All during my college years at Taylor University, I volunteered for Youth for Christ. The YFC director was a young man named Earl Bailey. He helped me in many ways in my personal walk with Christ. He and I became great friends and he was a big encouragement to me. When Rebekah and I got married, we asked him to perform our ceremony.
Earl had a desire to go to the mission field and felt specifically called to Borneo (a large island in Southeast Asia). He was excitedly preparing for this work. But something happened that hindered his plans and changed the course of his life. He was diagnosed with MS and became greatly incapacitated by this illness. For the rest of his life he would be limited in what he could do, and he was always in pain.
All the doors that had seemed wide open suddenly slammed closed. What was God doing? He didn’t know.
Though limited, there was still something he could do—he could preach. So, instead of going to the mission field, he started a radio ministry. Before long he was on a large network of stations world-wide. People would send him letters with questions or letters of gratefulness for his teaching. He would get letters from all over the world. He had so many letters!
One time when our family was visiting him, he painfully hobbled over to his desk and pulled a stack of letters from a drawer.
“Guess where these are from?” he said. “They are from Kalimantan.”
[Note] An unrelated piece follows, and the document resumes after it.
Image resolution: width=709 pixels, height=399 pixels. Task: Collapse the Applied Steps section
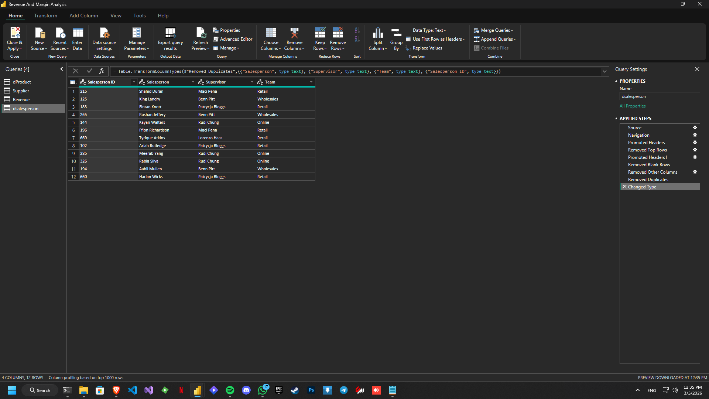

He went on to explain: “For the longest time I wondered why I got so many letters from this place called Kalimantan. I didn’t even know where that was. Then one day I was talking to a friend and asked if he knew anything about the country of Kalimantan. My friend said, ‘Oh, that used to be known as Borneo.’”
With tears in his eyes, Earl told us, “God did use me in Borneo, but by a different way than I ever expected.”
What Earl saw as a hindrance was actually God’s way of accomplishing something even greater. Through his radio ministry he was able to reach far more people in that country (and other countries) than he would have if he had actually gone to Borneo.
Earl is with the Lord now, but the Lord’s work continues on—in Kalimantan and around the world.
This story of my friend Earl reminds me of Paul’s words to the Romans, “Now I do not want you to be unaware, brethren, that I often planned to come to you (but was hindered until now), that I might have some fruit among you also, just as among the other Gentiles” (Romans 1:13).
It’s interesting to me that even though Paul had a good desire to establish the saints in Rome, he was hindered from actually getting there. (It makes me feel better that I’m not the only who gets hindered. I’m in good company with Paul.) Paul did eventually get to Rome, but in God’s time and in God’s way (arrest and a Roman escort). Nothing hinders God. God gets all His work done according to His perfect timing and in His way.
There’s a good side to Paul being hindered. It is because of this that we have the letter to the Romans! Paul never stopped praying for the Roman church to be strengthened in their faith (Romans 1:9-11). God answered Paul’s prayer, but He accomplished it in a different and better way. God used Paul not only to establish the Romans, but to establish us. Paul did get to go to Rome but not before he put the gospel in writing for Christians of all time to read. God hindered Paul for a reason.
Do you have goals that are being hindered, like I do? Let us move ahead with faith and prayer for the Lord’s time and the Lord’s way.